◆ **Directions**
A full, exact copy of the records below is the required answer.

┏━━

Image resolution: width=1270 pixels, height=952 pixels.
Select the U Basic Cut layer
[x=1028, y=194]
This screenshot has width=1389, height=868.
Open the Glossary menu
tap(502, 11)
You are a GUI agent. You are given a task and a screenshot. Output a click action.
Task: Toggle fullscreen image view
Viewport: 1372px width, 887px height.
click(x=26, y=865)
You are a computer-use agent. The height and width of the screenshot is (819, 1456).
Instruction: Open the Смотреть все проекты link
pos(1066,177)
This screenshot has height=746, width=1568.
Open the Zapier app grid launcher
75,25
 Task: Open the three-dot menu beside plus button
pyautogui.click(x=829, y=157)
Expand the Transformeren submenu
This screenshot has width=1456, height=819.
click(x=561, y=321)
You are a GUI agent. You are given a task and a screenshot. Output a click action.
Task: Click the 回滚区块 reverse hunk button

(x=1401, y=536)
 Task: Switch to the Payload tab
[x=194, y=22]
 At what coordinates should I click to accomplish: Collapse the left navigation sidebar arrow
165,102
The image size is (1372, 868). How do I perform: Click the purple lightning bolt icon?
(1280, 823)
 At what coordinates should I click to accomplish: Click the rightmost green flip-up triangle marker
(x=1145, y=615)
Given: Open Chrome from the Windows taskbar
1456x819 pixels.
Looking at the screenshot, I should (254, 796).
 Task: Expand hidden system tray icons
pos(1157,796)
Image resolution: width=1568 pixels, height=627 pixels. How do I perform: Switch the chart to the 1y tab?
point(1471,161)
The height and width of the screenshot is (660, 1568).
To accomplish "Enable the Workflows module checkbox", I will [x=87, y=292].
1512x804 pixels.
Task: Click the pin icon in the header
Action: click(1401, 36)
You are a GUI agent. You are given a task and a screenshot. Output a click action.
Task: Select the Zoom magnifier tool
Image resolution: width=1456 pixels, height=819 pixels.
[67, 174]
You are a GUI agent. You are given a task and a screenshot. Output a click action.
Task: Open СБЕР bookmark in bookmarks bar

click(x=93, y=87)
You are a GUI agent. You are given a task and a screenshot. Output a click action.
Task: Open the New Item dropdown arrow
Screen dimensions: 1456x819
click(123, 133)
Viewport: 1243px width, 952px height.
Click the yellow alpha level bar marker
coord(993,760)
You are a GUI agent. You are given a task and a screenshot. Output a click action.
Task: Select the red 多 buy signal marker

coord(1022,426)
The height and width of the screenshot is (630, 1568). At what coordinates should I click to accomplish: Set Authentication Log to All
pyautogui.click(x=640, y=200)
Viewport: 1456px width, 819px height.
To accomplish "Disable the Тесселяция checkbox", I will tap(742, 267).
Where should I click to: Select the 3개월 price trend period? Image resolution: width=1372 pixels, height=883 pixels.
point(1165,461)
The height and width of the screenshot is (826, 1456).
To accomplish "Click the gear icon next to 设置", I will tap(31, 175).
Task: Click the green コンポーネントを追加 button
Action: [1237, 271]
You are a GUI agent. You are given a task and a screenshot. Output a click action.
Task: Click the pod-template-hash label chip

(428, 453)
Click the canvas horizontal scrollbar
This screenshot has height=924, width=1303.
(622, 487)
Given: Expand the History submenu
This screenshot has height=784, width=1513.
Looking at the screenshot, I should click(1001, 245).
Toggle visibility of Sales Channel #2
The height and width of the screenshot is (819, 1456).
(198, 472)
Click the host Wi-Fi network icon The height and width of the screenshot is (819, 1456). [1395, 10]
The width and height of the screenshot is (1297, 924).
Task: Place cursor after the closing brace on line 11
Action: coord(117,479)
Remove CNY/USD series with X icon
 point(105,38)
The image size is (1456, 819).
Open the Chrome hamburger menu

┗━━

◆ **Answer space**
Image resolution: width=1270 pixels, height=952 pixels.
Select the U Basic Cut layer
[x=1028, y=194]
This screenshot has width=1389, height=868.
Open the Glossary menu
tap(502, 11)
You are a GUI agent. You are given a task and a screenshot. Output a click action.
Task: Toggle fullscreen image view
Viewport: 1372px width, 887px height.
click(x=26, y=865)
You are a computer-use agent. The height and width of the screenshot is (819, 1456).
Instruction: Open the Смотреть все проекты link
pos(1066,177)
This screenshot has height=746, width=1568.
Open the Zapier app grid launcher
75,25
 Task: Open the three-dot menu beside plus button
pyautogui.click(x=829, y=157)
Expand the Transformeren submenu
This screenshot has width=1456, height=819.
click(x=561, y=321)
You are a GUI agent. You are given a task and a screenshot. Output a click action.
Task: Click the 回滚区块 reverse hunk button

(x=1401, y=536)
 Task: Switch to the Payload tab
[x=194, y=22]
 At what coordinates should I click to accomplish: Collapse the left navigation sidebar arrow
165,102
The image size is (1372, 868). How do I perform: Click the purple lightning bolt icon?
(1280, 823)
 At what coordinates should I click to accomplish: Click the rightmost green flip-up triangle marker
(x=1145, y=615)
Given: Open Chrome from the Windows taskbar
1456x819 pixels.
Looking at the screenshot, I should (254, 796).
 Task: Expand hidden system tray icons
pos(1157,796)
Image resolution: width=1568 pixels, height=627 pixels. How do I perform: Switch the chart to the 1y tab?
point(1471,161)
The height and width of the screenshot is (660, 1568).
To accomplish "Enable the Workflows module checkbox", I will [x=87, y=292].
1512x804 pixels.
Task: Click the pin icon in the header
Action: click(1401, 36)
You are a GUI agent. You are given a task and a screenshot. Output a click action.
Task: Select the Zoom magnifier tool
Image resolution: width=1456 pixels, height=819 pixels.
[67, 174]
You are a GUI agent. You are given a task and a screenshot. Output a click action.
Task: Open СБЕР bookmark in bookmarks bar

click(x=93, y=87)
You are a GUI agent. You are given a task and a screenshot. Output a click action.
Task: Open the New Item dropdown arrow
Screen dimensions: 1456x819
click(123, 133)
Viewport: 1243px width, 952px height.
Click the yellow alpha level bar marker
coord(993,760)
You are a GUI agent. You are given a task and a screenshot. Output a click action.
Task: Select the red 多 buy signal marker

coord(1022,426)
The height and width of the screenshot is (630, 1568). At what coordinates should I click to accomplish: Set Authentication Log to All
pyautogui.click(x=640, y=200)
Viewport: 1456px width, 819px height.
To accomplish "Disable the Тесселяция checkbox", I will tap(742, 267).
Where should I click to: Select the 3개월 price trend period? Image resolution: width=1372 pixels, height=883 pixels.
point(1165,461)
The height and width of the screenshot is (826, 1456).
To accomplish "Click the gear icon next to 设置", I will tap(31, 175).
Task: Click the green コンポーネントを追加 button
Action: [1237, 271]
You are a GUI agent. You are given a task and a screenshot. Output a click action.
Task: Click the pod-template-hash label chip

(428, 453)
Click the canvas horizontal scrollbar
This screenshot has height=924, width=1303.
(622, 487)
Given: Expand the History submenu
This screenshot has height=784, width=1513.
Looking at the screenshot, I should click(1001, 245).
Toggle visibility of Sales Channel #2
The height and width of the screenshot is (819, 1456).
(198, 472)
Click the host Wi-Fi network icon The height and width of the screenshot is (819, 1456). [1395, 10]
The width and height of the screenshot is (1297, 924).
Task: Place cursor after the closing brace on line 11
Action: coord(117,479)
Remove CNY/USD series with X icon
 point(105,38)
The image size is (1456, 819).
Open the Chrome hamburger menu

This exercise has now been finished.